• Problem requirements:
Look through the material below. Copy each line that contains the string "computer".

• Data for this exercise:
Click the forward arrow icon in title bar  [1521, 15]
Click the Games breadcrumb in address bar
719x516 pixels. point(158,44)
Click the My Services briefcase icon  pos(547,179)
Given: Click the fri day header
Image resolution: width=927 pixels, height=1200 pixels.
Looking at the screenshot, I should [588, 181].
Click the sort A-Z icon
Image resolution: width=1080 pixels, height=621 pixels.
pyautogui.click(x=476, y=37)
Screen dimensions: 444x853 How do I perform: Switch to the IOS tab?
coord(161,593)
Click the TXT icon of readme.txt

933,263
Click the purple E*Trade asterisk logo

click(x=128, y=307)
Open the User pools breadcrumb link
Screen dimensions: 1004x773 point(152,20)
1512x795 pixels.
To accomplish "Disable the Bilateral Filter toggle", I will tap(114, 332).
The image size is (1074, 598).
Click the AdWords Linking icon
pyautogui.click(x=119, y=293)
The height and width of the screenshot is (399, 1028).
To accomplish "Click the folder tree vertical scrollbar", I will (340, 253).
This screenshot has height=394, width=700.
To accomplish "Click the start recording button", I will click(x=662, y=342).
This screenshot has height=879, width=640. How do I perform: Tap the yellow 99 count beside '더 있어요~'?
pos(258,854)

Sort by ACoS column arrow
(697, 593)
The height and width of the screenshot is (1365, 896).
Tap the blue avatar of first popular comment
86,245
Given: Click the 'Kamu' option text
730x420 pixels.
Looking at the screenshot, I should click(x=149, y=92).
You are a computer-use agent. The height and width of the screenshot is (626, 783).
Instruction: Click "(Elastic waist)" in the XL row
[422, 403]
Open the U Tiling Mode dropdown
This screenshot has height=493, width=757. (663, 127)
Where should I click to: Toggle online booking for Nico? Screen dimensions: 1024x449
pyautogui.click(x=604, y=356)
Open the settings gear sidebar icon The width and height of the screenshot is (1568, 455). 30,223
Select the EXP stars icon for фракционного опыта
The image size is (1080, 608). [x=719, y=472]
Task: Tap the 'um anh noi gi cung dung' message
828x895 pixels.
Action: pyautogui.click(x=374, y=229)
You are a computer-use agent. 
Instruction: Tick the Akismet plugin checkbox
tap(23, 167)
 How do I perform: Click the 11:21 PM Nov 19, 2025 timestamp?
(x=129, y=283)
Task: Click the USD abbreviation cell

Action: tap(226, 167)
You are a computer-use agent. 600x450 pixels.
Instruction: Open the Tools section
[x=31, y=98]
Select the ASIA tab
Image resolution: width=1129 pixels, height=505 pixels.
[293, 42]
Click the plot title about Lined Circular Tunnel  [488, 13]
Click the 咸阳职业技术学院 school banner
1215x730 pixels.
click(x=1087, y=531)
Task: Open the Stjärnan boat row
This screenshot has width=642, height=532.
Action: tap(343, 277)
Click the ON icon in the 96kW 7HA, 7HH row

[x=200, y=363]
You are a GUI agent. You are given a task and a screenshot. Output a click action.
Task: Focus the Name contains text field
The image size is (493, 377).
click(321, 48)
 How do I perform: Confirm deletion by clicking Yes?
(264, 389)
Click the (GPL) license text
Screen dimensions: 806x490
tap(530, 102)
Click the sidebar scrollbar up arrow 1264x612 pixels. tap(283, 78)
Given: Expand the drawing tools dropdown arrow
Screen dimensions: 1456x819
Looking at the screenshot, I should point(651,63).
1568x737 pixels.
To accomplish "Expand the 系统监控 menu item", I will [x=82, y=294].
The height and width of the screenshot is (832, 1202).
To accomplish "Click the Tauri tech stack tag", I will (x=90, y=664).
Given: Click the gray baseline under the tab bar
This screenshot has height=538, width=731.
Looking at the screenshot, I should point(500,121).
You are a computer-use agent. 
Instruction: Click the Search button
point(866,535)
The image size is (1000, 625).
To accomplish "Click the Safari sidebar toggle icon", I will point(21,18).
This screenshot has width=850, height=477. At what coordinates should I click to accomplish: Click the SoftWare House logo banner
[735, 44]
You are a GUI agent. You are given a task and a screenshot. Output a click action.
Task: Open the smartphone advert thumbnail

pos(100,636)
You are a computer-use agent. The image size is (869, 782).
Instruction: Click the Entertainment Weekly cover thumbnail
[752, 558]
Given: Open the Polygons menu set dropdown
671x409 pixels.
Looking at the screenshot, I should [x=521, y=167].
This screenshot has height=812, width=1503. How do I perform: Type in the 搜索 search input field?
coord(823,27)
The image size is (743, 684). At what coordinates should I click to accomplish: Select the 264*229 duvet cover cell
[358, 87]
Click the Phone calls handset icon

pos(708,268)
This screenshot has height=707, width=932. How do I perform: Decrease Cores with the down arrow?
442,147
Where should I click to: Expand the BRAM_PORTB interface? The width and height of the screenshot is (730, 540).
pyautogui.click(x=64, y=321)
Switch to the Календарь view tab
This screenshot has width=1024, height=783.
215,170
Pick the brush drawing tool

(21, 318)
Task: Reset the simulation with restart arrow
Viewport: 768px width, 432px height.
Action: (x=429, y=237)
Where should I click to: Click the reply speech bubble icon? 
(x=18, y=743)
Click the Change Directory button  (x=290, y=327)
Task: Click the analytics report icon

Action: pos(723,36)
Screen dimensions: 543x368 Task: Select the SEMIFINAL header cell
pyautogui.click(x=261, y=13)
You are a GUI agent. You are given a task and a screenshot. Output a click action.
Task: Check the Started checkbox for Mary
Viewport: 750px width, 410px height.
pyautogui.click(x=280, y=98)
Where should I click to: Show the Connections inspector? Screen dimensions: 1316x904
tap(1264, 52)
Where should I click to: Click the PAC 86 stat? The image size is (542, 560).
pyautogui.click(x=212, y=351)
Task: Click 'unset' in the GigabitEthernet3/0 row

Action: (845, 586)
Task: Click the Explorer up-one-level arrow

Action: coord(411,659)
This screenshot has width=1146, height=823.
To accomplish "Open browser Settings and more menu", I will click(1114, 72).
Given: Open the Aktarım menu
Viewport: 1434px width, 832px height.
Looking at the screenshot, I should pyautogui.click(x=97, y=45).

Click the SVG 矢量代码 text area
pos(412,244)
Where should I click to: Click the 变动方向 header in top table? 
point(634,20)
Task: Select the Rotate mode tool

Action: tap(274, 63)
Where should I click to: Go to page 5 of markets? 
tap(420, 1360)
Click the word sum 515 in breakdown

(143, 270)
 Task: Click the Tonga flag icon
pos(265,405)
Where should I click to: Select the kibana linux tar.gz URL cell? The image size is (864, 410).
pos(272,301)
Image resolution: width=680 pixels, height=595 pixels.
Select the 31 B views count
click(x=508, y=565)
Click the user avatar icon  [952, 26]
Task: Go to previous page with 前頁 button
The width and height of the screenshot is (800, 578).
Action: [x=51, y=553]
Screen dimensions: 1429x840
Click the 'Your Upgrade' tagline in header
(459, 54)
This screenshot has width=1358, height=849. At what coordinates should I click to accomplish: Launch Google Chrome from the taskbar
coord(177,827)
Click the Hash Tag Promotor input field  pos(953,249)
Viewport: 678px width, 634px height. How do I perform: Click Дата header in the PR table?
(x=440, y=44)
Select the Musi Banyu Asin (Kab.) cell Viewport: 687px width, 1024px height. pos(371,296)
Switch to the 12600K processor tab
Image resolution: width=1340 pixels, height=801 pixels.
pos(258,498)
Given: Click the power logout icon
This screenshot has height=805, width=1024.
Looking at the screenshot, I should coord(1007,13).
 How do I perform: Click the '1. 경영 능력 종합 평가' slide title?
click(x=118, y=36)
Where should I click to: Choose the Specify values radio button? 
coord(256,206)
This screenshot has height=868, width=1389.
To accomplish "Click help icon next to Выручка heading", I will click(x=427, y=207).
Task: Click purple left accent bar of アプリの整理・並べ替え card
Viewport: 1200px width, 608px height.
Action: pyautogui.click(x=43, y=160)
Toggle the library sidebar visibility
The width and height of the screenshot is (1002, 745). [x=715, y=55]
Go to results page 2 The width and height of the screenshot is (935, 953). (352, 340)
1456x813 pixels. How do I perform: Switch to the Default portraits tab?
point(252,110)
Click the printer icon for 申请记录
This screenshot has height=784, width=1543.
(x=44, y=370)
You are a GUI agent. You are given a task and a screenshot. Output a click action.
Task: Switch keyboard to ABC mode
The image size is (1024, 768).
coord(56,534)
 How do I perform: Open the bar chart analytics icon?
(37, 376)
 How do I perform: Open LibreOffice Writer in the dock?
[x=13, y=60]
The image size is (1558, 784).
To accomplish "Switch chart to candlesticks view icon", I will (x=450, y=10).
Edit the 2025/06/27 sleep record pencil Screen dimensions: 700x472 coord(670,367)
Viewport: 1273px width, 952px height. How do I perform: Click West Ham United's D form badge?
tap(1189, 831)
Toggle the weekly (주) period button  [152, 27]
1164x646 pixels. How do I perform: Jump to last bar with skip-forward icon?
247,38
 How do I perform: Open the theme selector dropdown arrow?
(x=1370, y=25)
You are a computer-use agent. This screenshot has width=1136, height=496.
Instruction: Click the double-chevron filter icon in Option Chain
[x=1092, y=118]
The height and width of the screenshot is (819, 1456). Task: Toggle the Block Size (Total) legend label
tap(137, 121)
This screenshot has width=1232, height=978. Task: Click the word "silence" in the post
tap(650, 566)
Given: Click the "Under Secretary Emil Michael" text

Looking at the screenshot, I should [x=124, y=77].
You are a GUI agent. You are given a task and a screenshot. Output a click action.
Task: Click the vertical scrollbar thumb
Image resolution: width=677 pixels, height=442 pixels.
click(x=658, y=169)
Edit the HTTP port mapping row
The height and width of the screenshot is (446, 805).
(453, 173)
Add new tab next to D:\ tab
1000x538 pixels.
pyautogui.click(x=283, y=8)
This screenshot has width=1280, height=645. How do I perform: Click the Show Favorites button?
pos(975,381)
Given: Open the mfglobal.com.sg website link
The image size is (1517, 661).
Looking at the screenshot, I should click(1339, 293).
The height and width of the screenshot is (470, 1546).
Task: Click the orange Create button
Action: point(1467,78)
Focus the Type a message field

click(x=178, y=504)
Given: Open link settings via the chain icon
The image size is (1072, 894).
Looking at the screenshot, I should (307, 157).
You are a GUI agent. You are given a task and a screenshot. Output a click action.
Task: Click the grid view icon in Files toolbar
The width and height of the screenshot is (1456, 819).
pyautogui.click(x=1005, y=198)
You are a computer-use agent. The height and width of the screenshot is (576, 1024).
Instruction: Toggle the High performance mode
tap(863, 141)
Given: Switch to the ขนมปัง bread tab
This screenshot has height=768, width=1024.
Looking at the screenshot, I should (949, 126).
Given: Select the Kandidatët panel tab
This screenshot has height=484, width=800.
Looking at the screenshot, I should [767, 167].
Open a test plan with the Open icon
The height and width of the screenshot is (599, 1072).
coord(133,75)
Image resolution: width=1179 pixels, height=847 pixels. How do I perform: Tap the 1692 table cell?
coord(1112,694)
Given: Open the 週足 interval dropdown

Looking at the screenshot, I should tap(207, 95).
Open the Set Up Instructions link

• Task result:
You are a computer-use agent. The height and width of the screenshot is (626, 783).
You are a computer-use agent. 
You are a computer-use agent. 600x450 pixels.
You are a computer-use agent. 
You are a computer-use agent. The image size is (869, 782).
You are a computer-use agent. This screenshot has width=1136, height=496.
You are a computer-use agent. The height and width of the screenshot is (576, 1024).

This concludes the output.